The long list includes Melissa Click, a former University of Missouri communications professor who was fired after a video showed her confronting a college journalist who was covering protests at the campus. Click attracted national attention after she asked protesters for “muscle” to remove the reporter.
The watchlist also has received media attention in recent weeks.
The list states Weinstein “vehemently opposes those whom he calls ‘open-carry activists.’ He believes their rights are not protected under the Constitution and he encourages people to avoid those who open carry.”
Weinstein said his bio on the watchlist, particularly about him opposing open carry rights, is inaccurate. He said in an August 2014 interview with Fox News gun rights activists are not a protected group in the sense they have been oppressed for centuries like African Americans. Groups that are protected have been defined by the U.S. Supreme Court.
“The most controversial thing I said was, If someone scares you, you should run away,” he told the Herald, adding he is frustrated people will believe the information on the website. “If you are going to call attention to someone’s work, and if you are going to call them all sorts of names, the least you can do is be honest.”
‘Worry about crazy people’
The website does not explicitly promote physical harm, with its founders saying Turning Point “will continue to fight for free speech and the right for professors to say whatever they wish; however students, parents and alumni deserve to know the specific incidents and names of professors that advance a radical agenda in lecture halls.”
The watchlist takes its information from third-party news sites, Turning Point spokesman Charlie Kirk wrote in an email to the Herald Saturday.
“If there are any differences between what was reported on, we haven't been approached with that information,” he wrote.
Weinstein said he doesn’t feel threatened by the list itself, but he is concerned people who take the list seriously may act on it.
“The fact that we are living in a time and place where a watchlist could be effective is even more problematic than the fact that there is a watchlist,” he said.
He pointed to a letter he received from a listener after he re-aired an interview discussing “How to think about antisemitism.” Weinstein, who is Jewish, said the letter suggests Jews deserve to be discriminated against because of their ancestors’ actions, with the writer pointing to the death of Jesus.
Weinstein responded to a letter in a post, saying the Romans ordered Jesus’ death and the writer’s insinuation was antisemitic.

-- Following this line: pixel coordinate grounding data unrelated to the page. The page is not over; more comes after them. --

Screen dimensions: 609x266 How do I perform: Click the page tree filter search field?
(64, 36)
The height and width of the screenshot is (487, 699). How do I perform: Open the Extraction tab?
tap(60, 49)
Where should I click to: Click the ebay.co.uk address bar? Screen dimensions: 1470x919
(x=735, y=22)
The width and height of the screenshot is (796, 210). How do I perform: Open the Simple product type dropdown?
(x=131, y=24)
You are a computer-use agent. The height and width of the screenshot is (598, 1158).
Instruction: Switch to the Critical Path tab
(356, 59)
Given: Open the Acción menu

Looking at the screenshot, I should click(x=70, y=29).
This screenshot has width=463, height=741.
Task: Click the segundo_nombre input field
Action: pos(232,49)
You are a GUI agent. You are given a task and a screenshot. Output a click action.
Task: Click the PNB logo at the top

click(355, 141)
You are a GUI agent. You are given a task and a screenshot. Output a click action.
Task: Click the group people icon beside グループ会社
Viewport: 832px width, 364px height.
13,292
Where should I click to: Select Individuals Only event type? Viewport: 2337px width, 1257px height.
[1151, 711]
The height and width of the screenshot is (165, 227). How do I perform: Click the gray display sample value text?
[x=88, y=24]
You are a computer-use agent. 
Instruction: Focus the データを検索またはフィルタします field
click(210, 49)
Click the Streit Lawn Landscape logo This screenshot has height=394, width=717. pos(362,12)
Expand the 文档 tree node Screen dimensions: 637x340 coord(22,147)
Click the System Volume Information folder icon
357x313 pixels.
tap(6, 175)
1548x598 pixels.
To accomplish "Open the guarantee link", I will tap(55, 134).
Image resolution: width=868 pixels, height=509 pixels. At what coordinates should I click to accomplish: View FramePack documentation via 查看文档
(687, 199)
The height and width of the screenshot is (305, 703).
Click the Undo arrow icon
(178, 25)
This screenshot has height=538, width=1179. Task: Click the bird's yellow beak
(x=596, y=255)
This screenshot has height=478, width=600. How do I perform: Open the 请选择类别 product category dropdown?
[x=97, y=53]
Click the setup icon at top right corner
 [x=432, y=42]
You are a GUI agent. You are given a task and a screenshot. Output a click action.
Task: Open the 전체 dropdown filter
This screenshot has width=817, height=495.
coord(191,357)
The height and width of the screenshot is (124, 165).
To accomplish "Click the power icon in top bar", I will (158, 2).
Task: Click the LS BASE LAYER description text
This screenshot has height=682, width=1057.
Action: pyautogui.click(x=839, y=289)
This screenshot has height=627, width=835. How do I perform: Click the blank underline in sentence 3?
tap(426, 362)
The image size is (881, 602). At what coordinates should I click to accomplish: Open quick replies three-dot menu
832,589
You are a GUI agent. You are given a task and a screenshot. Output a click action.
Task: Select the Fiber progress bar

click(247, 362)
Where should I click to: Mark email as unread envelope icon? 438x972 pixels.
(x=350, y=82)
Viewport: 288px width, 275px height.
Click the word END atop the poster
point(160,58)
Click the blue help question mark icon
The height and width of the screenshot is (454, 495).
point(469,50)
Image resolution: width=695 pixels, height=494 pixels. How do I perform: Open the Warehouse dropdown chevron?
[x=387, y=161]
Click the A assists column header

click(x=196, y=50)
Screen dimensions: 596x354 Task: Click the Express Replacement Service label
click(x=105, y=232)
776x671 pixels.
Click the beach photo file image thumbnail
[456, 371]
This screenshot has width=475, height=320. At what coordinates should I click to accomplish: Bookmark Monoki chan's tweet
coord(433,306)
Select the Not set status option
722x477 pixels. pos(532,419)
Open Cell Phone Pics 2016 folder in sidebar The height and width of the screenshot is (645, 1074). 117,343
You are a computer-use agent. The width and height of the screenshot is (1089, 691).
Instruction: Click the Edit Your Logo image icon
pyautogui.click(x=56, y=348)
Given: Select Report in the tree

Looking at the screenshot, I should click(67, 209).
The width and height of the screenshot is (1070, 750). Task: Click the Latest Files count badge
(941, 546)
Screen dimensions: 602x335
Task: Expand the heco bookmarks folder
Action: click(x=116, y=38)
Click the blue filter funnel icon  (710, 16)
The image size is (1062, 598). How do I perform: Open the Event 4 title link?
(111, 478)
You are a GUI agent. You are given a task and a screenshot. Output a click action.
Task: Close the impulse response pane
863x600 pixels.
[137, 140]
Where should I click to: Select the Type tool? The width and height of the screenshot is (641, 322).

The letter may have not caused Weinstein to be named to the list, but he feels the two incidents are reflective of the political climate in the U.S. He added giving permission to hate gives people permission to attack others verbally and physically.
“I don’t worry too much about the watchlist. I do worry about crazy people,” he said. “I worry about people who feel they can attack me, attack my family and do damage to my property to create mayhem to advance their bigotry.”
When asked if Turning Point may promote violence against professors on the list, Kirk replied “absolutely not.”
“Consolidating a list of cited examples of bias does not encourage violence or retaliation,” he wrote. “Every single example we have in our database was previously reported on by third party news sites. We find that question to be completely unsupported by evidence or any factual basis.”
UND administration is aware that Weinstein is on the watchlist, spokesman Peter Johnson wrote in an email to the Herald. He added the website doesn’t encourage physical harm but the safety of UND’s students, faculty and staff is the school’s top priority, and “that includes Jack.”
“All faculty members have a right to express their opinions, though we encourage them to explore a diversity of opinions in the classroom,” Johnson wrote. “Jack has made it clear that the opinions that he expresses on the show and in the blog are his own.”
Making the list is, in some ways, a compliment, because someone has noticed his work and feels threatened by it, Weinstein said. He said he hasn’t received any threats but has seen emails of support, adding he feels UND is supportive of his free speech rights and is concerned for his safety.
“What this watchlist says I matter, my research matters,” he said.